Photo: SVEND ÅGE MORTENSEN

show more

“My experience is that in such a school there were two ways to survive. One was rebellion but was associated with physical pain and punishment. The second was total submission. There is no middle ground between the two options, “he said recently in an interview with Berlingske.

He has repeatedly advocated the closure of boarding schools, as he does not believe it is possible to change culture. For both students and parents want, according to Guillou, to maintain the system and the grotesque pick order, which others have described as a ‘survival of the fittest’, where children brought up on each other and where the most powerful bullied the less powerful.

In Britain, which is considered the motherland of boarding schools, the discussion has also raged regularly.
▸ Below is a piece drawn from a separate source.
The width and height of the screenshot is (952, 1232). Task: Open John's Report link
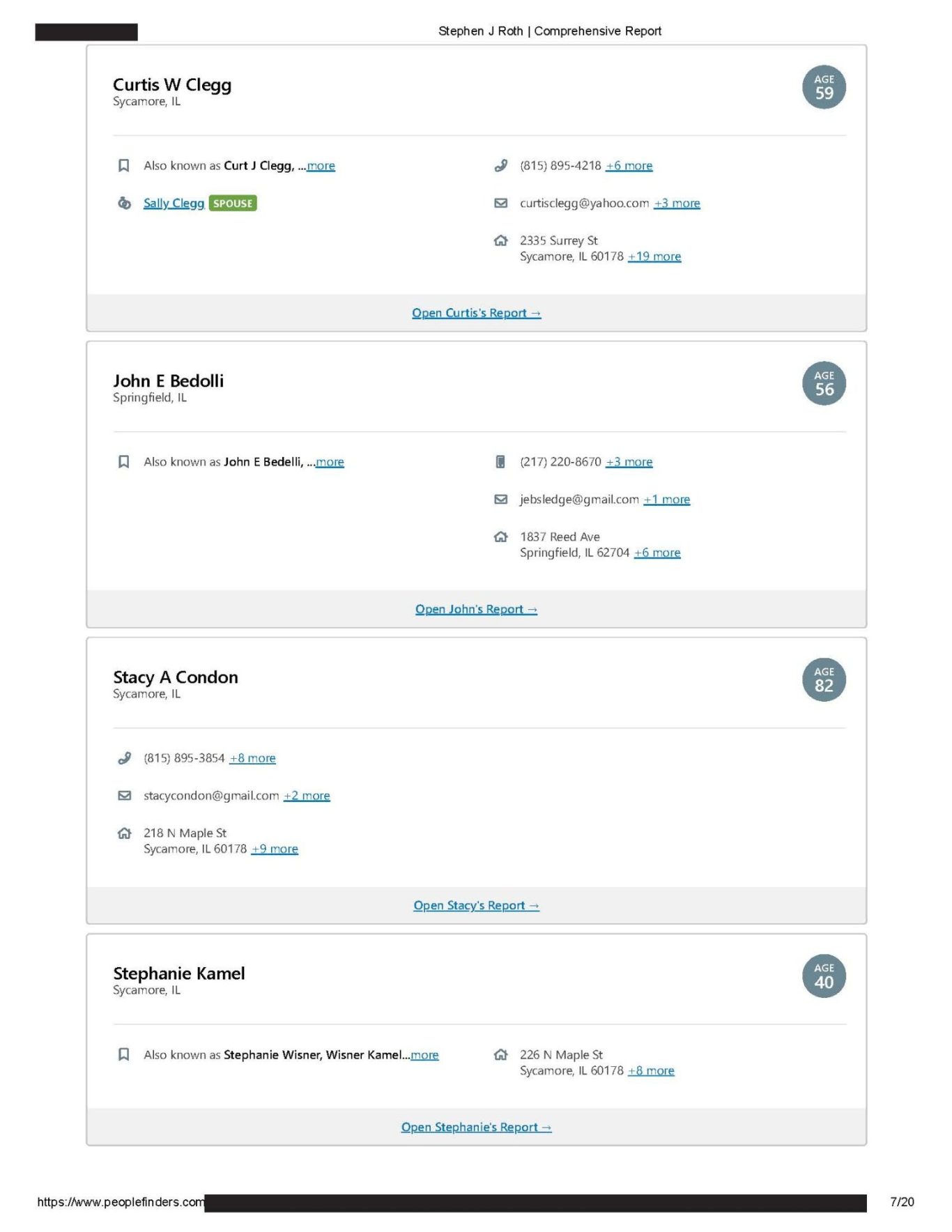tap(476, 610)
Boarding schools – and expensive private schools – are so widespread in the UK that they not only constitute a major bullying culture, but also help to create greater social inequality.


Prince William on his first day of school at Eton.

Prince William on his first day of school at Eton.
Photo: SIMON KREITEM

show more

While only six per cent of British school children go to private school, it can be seen that a very large proportion in the top of society have gone to private school – including Prime Minister Boris Johnson and former Prime Minister David Cameron.

In addition, students from the private top schools also find it easier to get into the country’s top universities and get more in salary according to The Guardian.

A survey has shown that students born in 1970 and who went to an expensive British private school in the 90s earned 21 per cent more than those who had not gone to private school.

But the harsh environment in both the elite private schools, but especially boarding schools, also has a price, psychologists have shown.


Herlufsholm Boarding School a little outside Næstved has created outrage in the past week, after several students have told about cross-border experiences with bullying and violence.

Herlufsholm Boarding School a little outside Næstved has created outrage in the past week, after several students have told about cross-border experiences with bullying and violence.
Photo: Asger Ladefoged

show more

Being sent away from one’s parents at an early age to an environment that is good academically, but which can be harsh and relentless, has, according to psychologists, created a number of emotionally blunt individuals who lack emotional intelligence. Psychologists call it the ‘boarding school syndrome’.

And it has led many to ask whether it is really the kind of people who should lead the country:

“Future politicians who are leaders of this privileged way of being abandoned often end up as bullies or thugs,” psychotherapist Nick Dufell described in The Guardian.